# Male or Female Socolofi??



## ratbones86 (Jun 29, 2012)

The blue one in the bag


















These pics are all of the same fish. Im 99% sure its a socolofi but not sure if its male or female. I just got it last night and it was in a mixed tank along with a cobalt blue zebra which i got and also n albino red zeba which is one sexy fish imo, at least mine is.
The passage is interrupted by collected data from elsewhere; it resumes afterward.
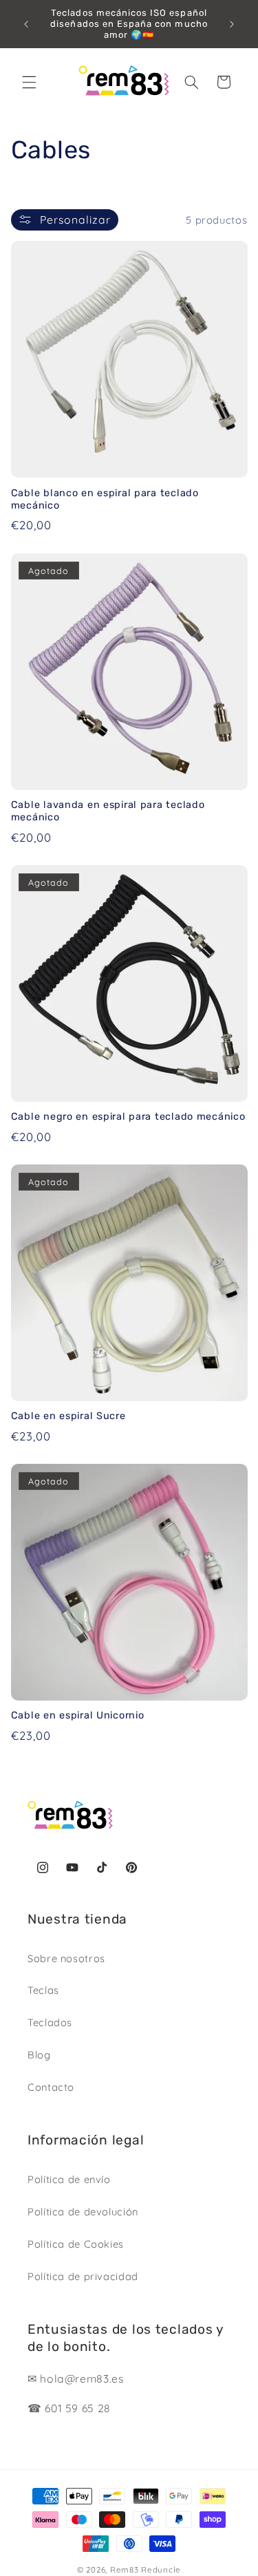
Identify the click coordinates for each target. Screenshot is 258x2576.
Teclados (50, 2022)
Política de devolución (83, 2211)
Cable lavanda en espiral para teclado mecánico (108, 811)
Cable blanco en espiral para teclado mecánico (105, 499)
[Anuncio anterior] (26, 24)
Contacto (51, 2087)
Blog (39, 2054)
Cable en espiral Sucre (68, 1416)
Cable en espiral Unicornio (77, 1715)
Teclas (43, 1990)
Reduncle (161, 2569)
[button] (29, 82)
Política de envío (69, 2179)
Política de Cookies (76, 2243)
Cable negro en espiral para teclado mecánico (128, 1116)
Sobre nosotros (66, 1958)
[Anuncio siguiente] (232, 24)
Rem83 (124, 2569)
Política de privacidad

Ill post a pic of him in the malawi section  Anyways id would be great and thanks!!!


----------



## kendallikeeper (Jan 28, 2013)

Definitely looks socolofi like but if it came from a mixed tank there is always the possibility of a hybrid, as for sex it looks to me like a female but none of these pics are really good enough to tell.


----------



## ratbones86 (Jun 29, 2012)

yeah i thought hybrid s well butt hen i got to looking and i've had a socolofi before and it looks A LOT like it and i also looked on the net at pictures and it looks alot like the socolofi but just not sure on male or female


----------



## ratbones86 (Jun 29, 2012)

Ok here are some more pictures of the socolofi donno if they are any better but here they are


----------



## noki (Jun 13, 2003)

Looks like possible female, but could still be male. There is no magic way to tell from a pic, Socolfi are mostly monomorphic but males will tend to look more male like.


----------



## ratbones86 (Jun 29, 2012)

yeah this fish is about 2" right now so i was just wondering if anyone could tell. My last one i had, before my tank crashed cus of my mo overfeeding, it's black bar on is dorsal fin was A LOT more predominate. This little feller i dont even see the black line on the dorsal fin period. Which is why im in question lol.


----------